Roger Kimball has suggested that the next presidential inauguration should "take place somewhere other than Washington."
I agree with Kimball's rationale:
I understand that the inauguration, like the Oscars, is a ceremony festooned with precedent and expectation.
But with each passing day, it becomes clearer that Washington is the source, the living embodiment, of so much that’s wrong with our society.
For this reason (and for others, some related to cost), I have argued that many, if not most, federal agencies should be headquartered outside of Washington, D.C. The city is filled with apparatchiks (elected and otherwise) who care mostly about consolidating their own power, and Washington has become "their" capital, not ours. Symbols have value, and right now D.C. represents a hive of self-important, corrupt, elitist overseers. It is past time to deflate its self-importance.
I agree completely with Kimball's take, especially the part about moving government agencies out of D. C. and dispersing them throughout the country. Why not, since we have state of the art electronic communications? This would also have the effect of trimming down federal payrolls since a lot of feds couldn't bear to leave their cushy little East Coast bubbles.
ReplyDeleteCan you imagine the looks on the faces of the employees of the Department of Transportation when they're told to pack their bags and head for Detroit? Or the cries of anguish over at the EPA when they're transferred to Camden, New Jersey? The schadenfreude alone would be worth the effort.
ReplyDeleteI've known bureaucrats, personally, who threatened to quit because they didn't think the size of their offices was consistent with their sense of personal grandness. What do you think somebody like that is going to say when he's told, "Here's your plane ticket to Nome. Better pick up a parka." I get giddy just thinking about it.
the late Senator Byrd saw it as his mission to move as many government jobs out to West Virginia as possible.
ReplyDeleteA rant follows ... ... the gist of it being, Kimball is spot on ... ...
ReplyDeleteTrump moved much of the staff of the Bureau of Land Management out of their DC headquarters. O! The howls of outrage!

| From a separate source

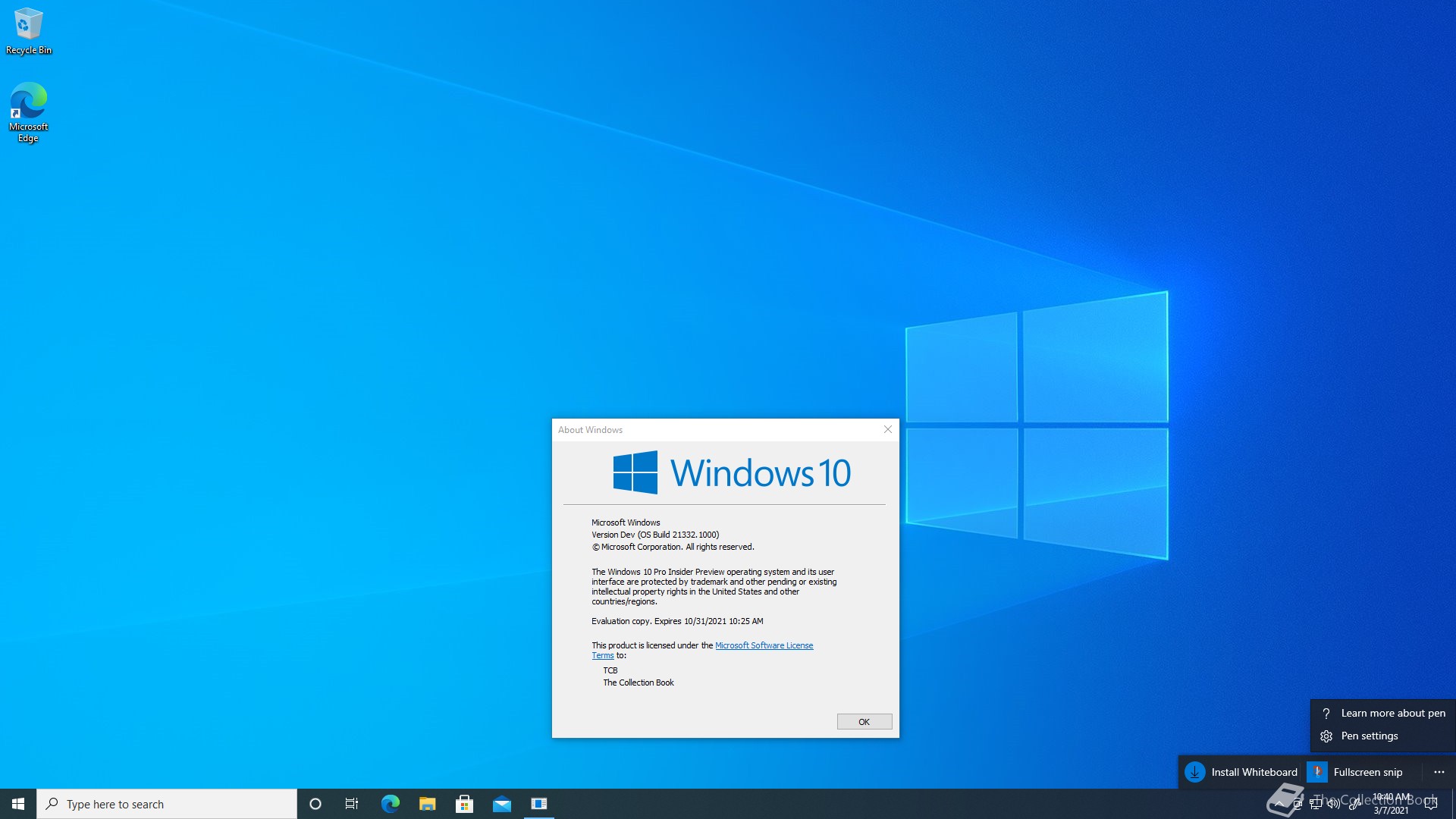Open Task View on the taskbar
This screenshot has width=1456, height=819.
[352, 804]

Never mind that the BLM's jurisdiction is *exclusively* west of the Mississippi. Check out their original legislation. But most of their HQ resided within the Beltway.

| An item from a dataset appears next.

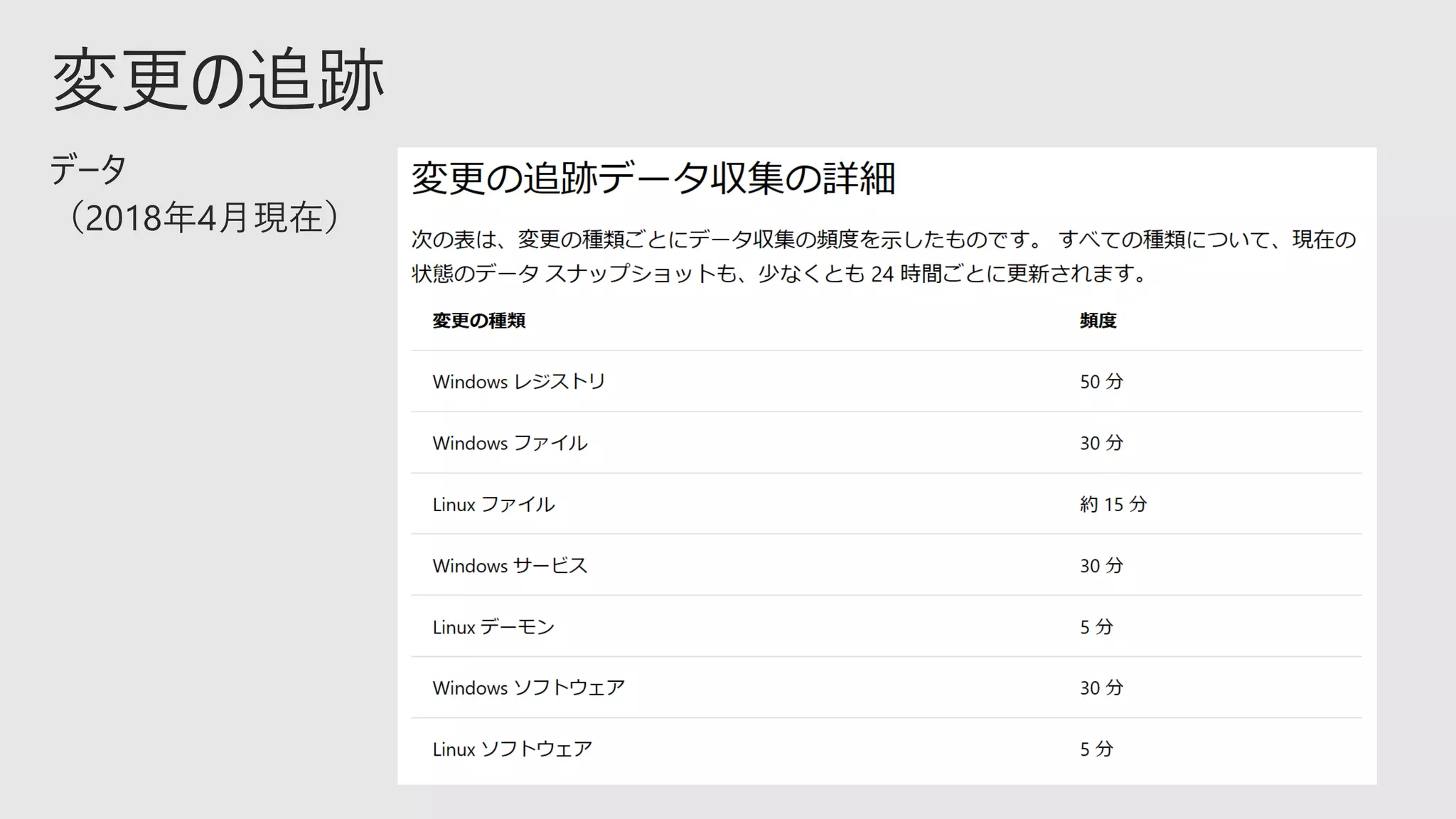Click the 30 分 value for Windows ソフトウェア
1456x819 pixels.
coord(1101,687)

Nope, the staffers were enraged when this happened. I had some contacts within the BLM, and their sister agency, the Bureau of Reclamation. Whoa, the hate was INTENSE. I'm surprised we didn't see actual cases of spontaneous combustion from BuRec and BLM employees.
After Biden got into the White House, this was reversed by the Department of Agriculture.
And then there was Trump's "blue ribbon" committee which recommended, among other things, moving a lot of functions out of the Corps of Engineers (my former, God be praised, employer) into other, more relevant agencies.
Quoting Donald Rumsfeld (at least in intent, if not correctly), "I don't understand why an agency involved in rebuilding Afghanistan also employs park rangers in the Pacific Northwest". That's what Rumsfeld (who had his issues, but he got this one right) told the then Chief of Engineers while taking the remodeling of the Pentagon away from the CoE, and passing it to a contractor hired by the Army.
Anywho, the recommendations by the committee were roundly urinated on by CoE employees. I know, I was at a regional CoE conference when that report was published. The ensuing "Two Minutes Of Hate" (more like 10 minutes) was quite illuminating.
I must admit to a certain level of personal satisfaction during this unprofessional display, as I shut it down by telling everyone to shut up and move on, given that the odds of those recommendations ever getting through Congress was effectively ZERO. I failed to mention that I actually liked some of the proposals, as that would have ensued in a huge fight.
I should note that I was not in charge of this meeting; the regional manager sat right there and smiled throughout the tirade. The fact that I had routinely told him he (and his staff) was wrong, including in front of a flag officer kept him from retaliating.
Well, that, the fact that I was due to retire in less than a year.
My point being ... ... yeah, the rot in DC is deep. To the core. Paco probably knows this better than I do.
The rot is deep, indeed. Possibly inoperable.
ReplyDeleteYes, these people are mesmerized by the Eye of Sauron, and most can't bear the thought of leaving Mordor.
I'm glad I retired when I did. Had I still been in government after Biden was heaved into the White House, during the hysteria over Jan. 6th that affected so many denizens of D.C., I'm not at all sure that I might not have opened a can of insurrection upside somebody's head.